Last week another 3 million Americans filed for unemployment insurance, bringing the 8-week total to 36.5 million. Before COVID-19 took hold, unemployment was at a 50-year low. Now it’s at its highest point since the Great Depression.

Labor shortages are a given. This is an unprecedented disruption in manufacturing and in shipping; crops go unharvested; the supply chain in shambles.

But like we said a couple weeks ago, for some tech and entertainment companies things are looking, perversely, pretty darn good. With much of the world stuck indoors and everything from commerce to community happening online, tech companies are doing great. Apple, Microsoft, and unsurprisingly Slack made great strides over the past couple months. 

And everyone says the Apples, Googles, Amazons, and Facebooks of the world are hiring like gangbusters, shaking hands and offering substantial salaries to eager young techies ready to pave their futures with gold…well, we’re overstating it a little bit, but you get the idea.

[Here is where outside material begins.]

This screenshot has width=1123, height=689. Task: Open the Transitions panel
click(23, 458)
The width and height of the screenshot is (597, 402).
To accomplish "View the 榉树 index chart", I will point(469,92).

You’d think — or we did, anyway —that there’d be employees lining up to take open positions. Especially fully remote positions at a small, growing company with really interesting work. So where are they? We’re in that very growth period the pundits are talking about, and because our team is fully distributed and always has been, we can cast the net wide for new talent.  

But they’re not there. It’s an odd sensation to know that in a time more people are out of work than at any time since the 1930s we’re holding money out shouting and yet

Where are the developers? 36.5M people out of work, and we’re struggling to find them. We decided we probably shouldn’t speculate about why they’re not there because honestly, we just don’t know.

But at the risk of doing exactly what we just said we would not do

Here’s the thing: Not all “tech” is created equal. And deciding that because Business Insider tells you the tech giants are hiring means there’s a huge tech boom in all verticals is dangerous. Amazon is getting a boost for the same reason Jeff Bezos is on the path to become the world’s first trillionaire — COVID-19 is very, very good for a very, very small subset of industries.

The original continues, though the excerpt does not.